At 03:04 PM 2/3/2002 -0500, Keith Moore wrote:
No, I've said on multiple occasions that it's reasonable and useful to
register extensions that have consensus but don't meet the 2026 requirements
for standards track.

please cite existing specifications for such a process that are used 
elsewhere in the IETF community.

I've already done so - the SMTP extensions mechanism.
 
it seems clear that you do not want to discuss a registry.  rather, you
want to impose a standards process on all header name publications.

It seems clear that you want to persuade others by misrepresenting my
views, and resorting to ridicule,

Keith, over the years you have seen me do ridicule more than once.  This 
exchange isn't even a close approximation to that.

Presumably you do not wish to claim that a participant has no right to 
attempt to summarize your views.  So if you do not agree with a particular 
summary, feel free to provide a detailed correction.

The problem with that line of argument is that it forces me to defend my
own views against your mischaracterization - and in doing so, to move 
the discussion away from what the registry should look like to whether 
I said such-and-such.  I don't consider that an appropriate or useful 
direction.  (as it is, I'm still spending too much bandwidth arguing
about tangents like X- headers and RFC publication criteria.) 

Perhaps we simply disagree.  I don't think that documenting stupid
ideas that have no community support is a useful exercise of either
IETF's or the RFC Editor's time, energy, or network bandwidth.

We do it all the time.  

Yes, I know.  And it eats up a lot of our resources.  
 
CMOT was stupid.  So was MIME.

At least MIME had community support.  
(CMOT was before my time, so I won't comment on it.)

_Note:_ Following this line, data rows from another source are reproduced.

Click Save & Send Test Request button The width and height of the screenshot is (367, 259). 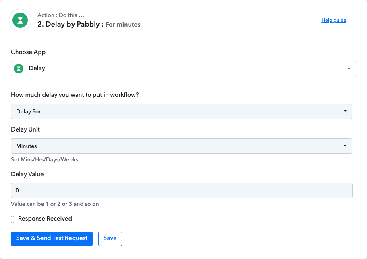(x=52, y=239)
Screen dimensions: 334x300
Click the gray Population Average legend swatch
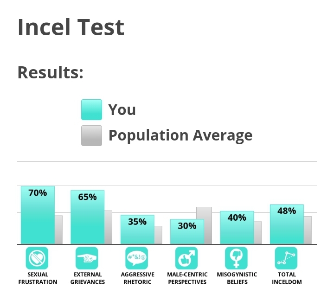[x=91, y=135]
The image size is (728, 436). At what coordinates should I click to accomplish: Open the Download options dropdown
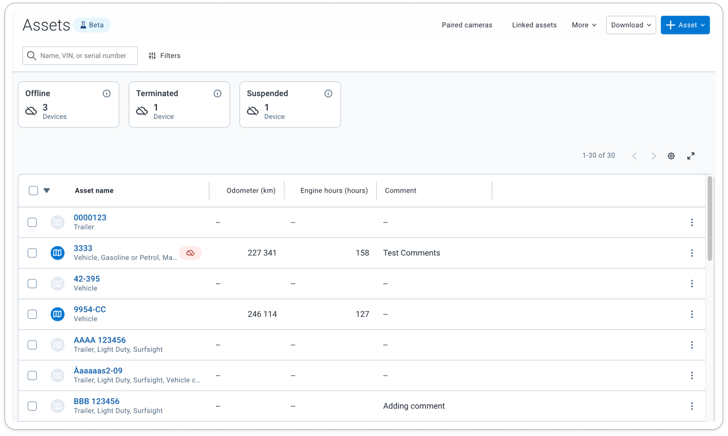coord(630,25)
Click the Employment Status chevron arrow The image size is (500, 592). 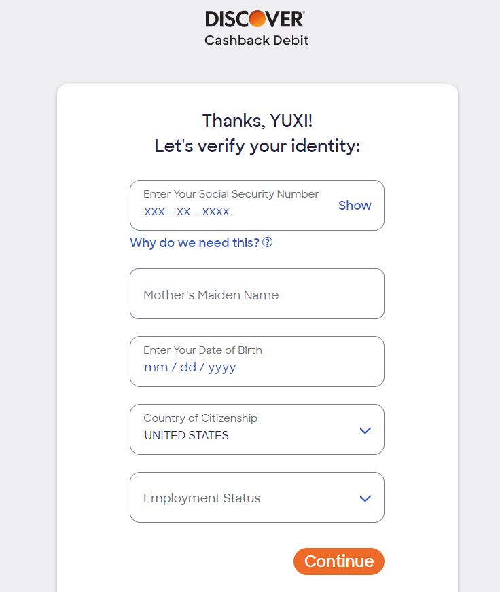(365, 499)
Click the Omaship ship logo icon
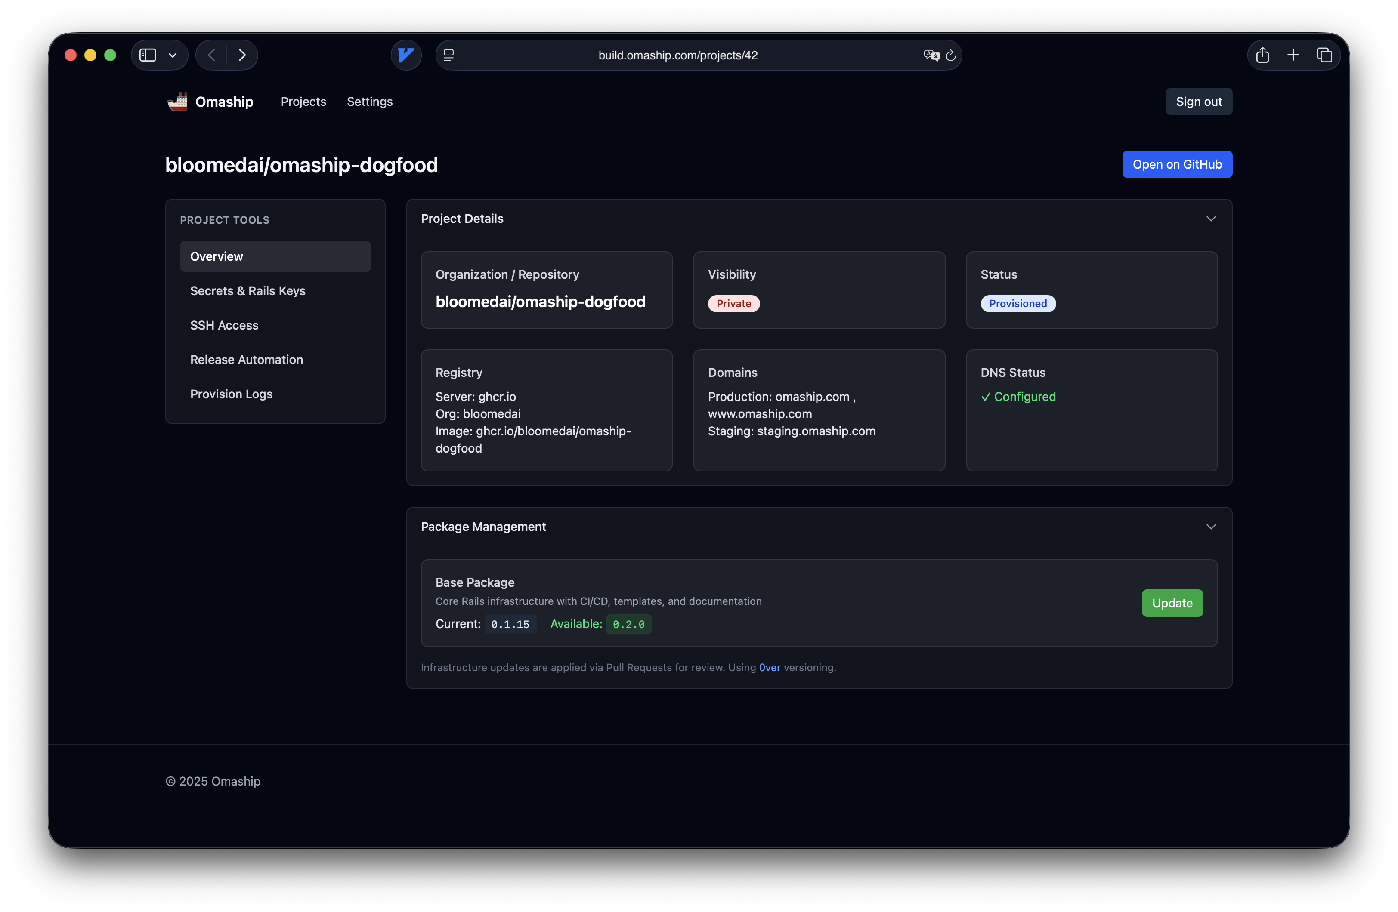This screenshot has height=912, width=1398. pyautogui.click(x=177, y=101)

Perhaps we should to hold off on that kind of assessment and simply 
distinguish between standard and non-standard.

I fully agree we should hold off on that kind of assessment.  That's
why I want decisions about whether to list a header field deferred 
until an assessment can be made about that particular header field.

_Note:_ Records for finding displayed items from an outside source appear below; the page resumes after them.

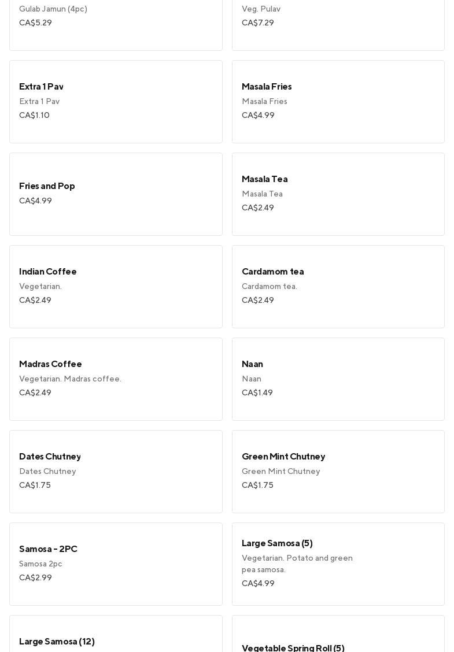The image size is (454, 652).
Task: Open the Samosa - 2PC item
Action: point(116,564)
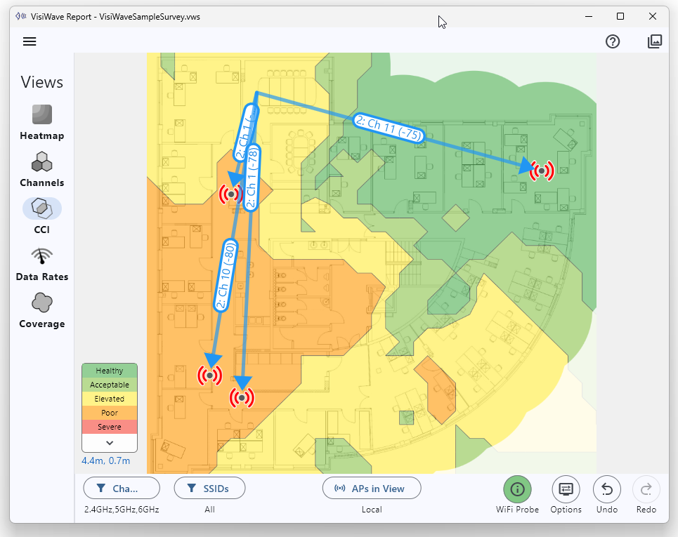Show the Coverage view

pos(42,310)
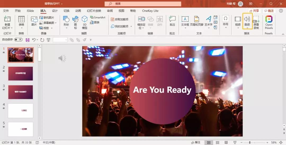Open the Animations (动画) ribbon tab
The width and height of the screenshot is (286, 145).
pos(78,11)
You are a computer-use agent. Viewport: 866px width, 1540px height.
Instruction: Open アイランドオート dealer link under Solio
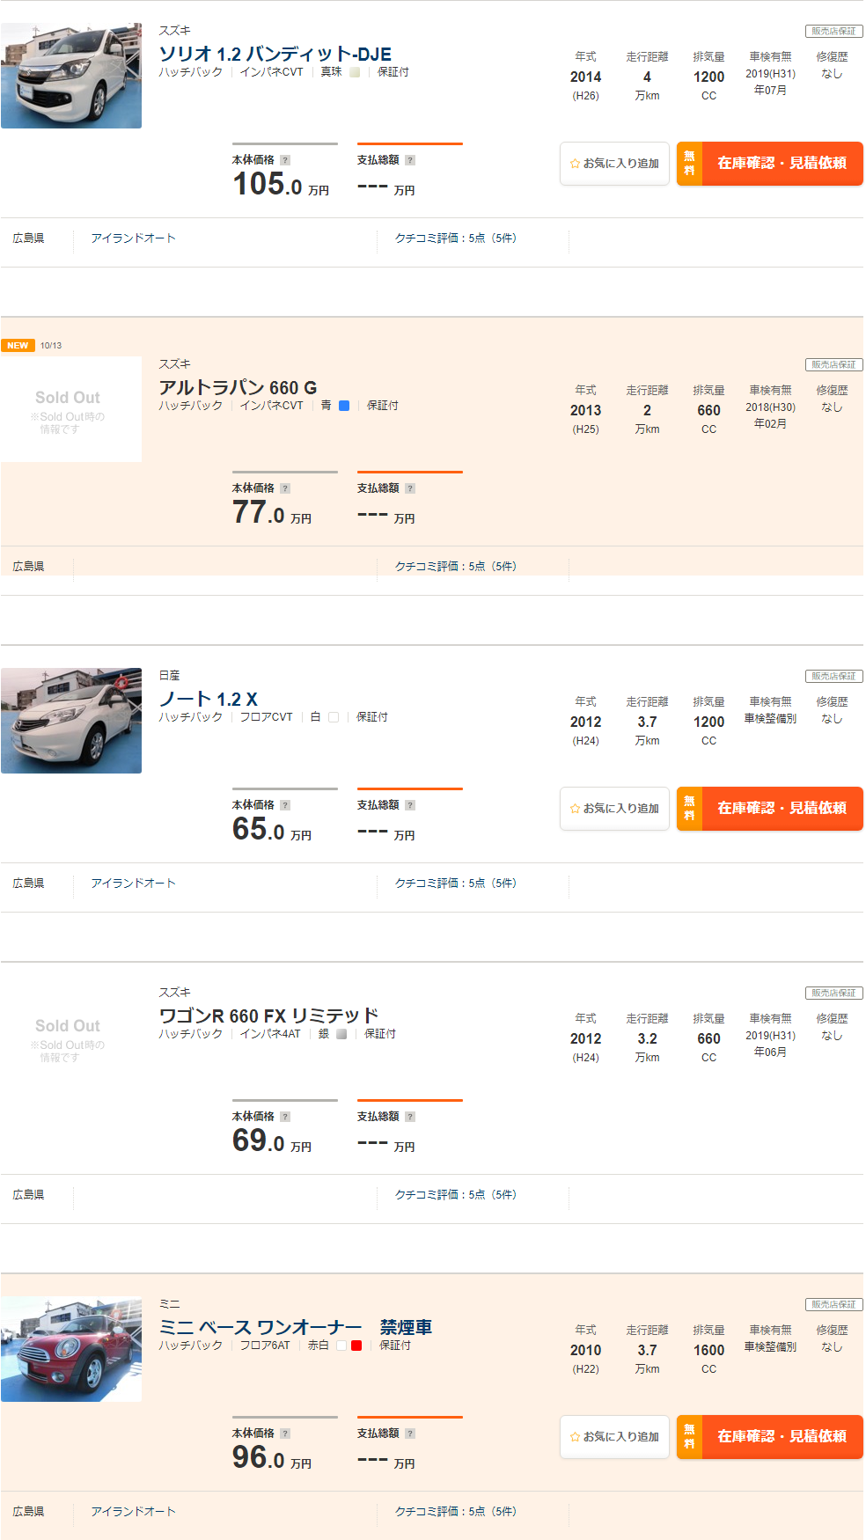(134, 238)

As for standard vs. non-standard, I don't think that's the best place
to draw the line.  I'd far prefer "standards-track, consensus, or 
widely deployed" on one hand and everything else on the other.

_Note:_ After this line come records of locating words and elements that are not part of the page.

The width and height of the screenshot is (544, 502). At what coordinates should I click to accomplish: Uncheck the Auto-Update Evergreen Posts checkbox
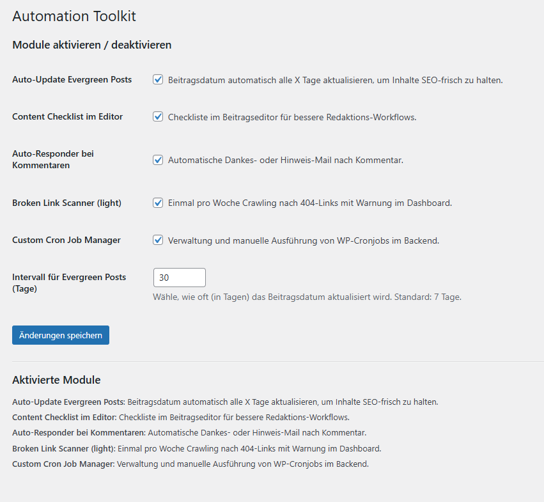tap(158, 79)
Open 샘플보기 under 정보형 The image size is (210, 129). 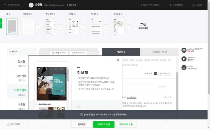[21, 66]
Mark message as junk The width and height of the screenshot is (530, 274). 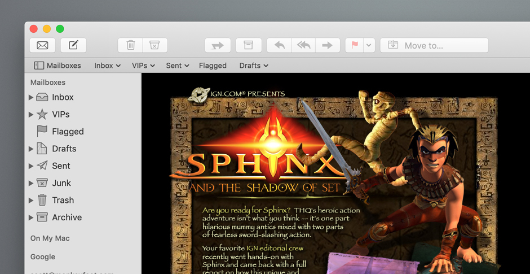155,45
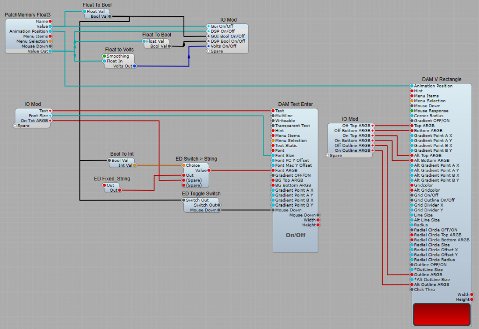Click Outline OFF/ON input on DAM V Rectangle
479x329 pixels.
coord(412,265)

Doing so just serves to degrade the value of the RFC document series
and confuses the marketplace.

Keith, I do encourage you to review the RFC document series.  

I see you haven't abandoned ridicule as an argument strategy.

You are trying to treat the RFC series as a quality assurance process.  It 
isn't.  The IETF standards process is.

I'm arguing that any document series is only valuable if it has
some editorial standards, and that trying to be "too open" with
that series just wastes our time and resources and invites
confusion - even if you and I both know that not all RFCs are
standards, and not all standards are worth implementing.

Now that we have the web, there's no longer a need to provide any 
random person with a venue for publication.  Folks who can't get 
their documents through our editorial process, or don't want to 
deal with it, can just publish documents on the web.  It's worked 
well for Dan - it lets him say whatever he wants without having 
to get agreement on it, and the fact that he can do that is a 
Good Thing.  That doesn't mean that IETF should publish whatever
Dan wants, or whatever you want, or whatever I want.  

Similarly, the registry should not automatically include whatever
Dan or you or I want.

On the other hand, I want to use an existing model and you seem to want to 
invent a new one.

I am happy to consider existing models. But it's not yet clear to me
that an existing model, without modification, is suitable for this case.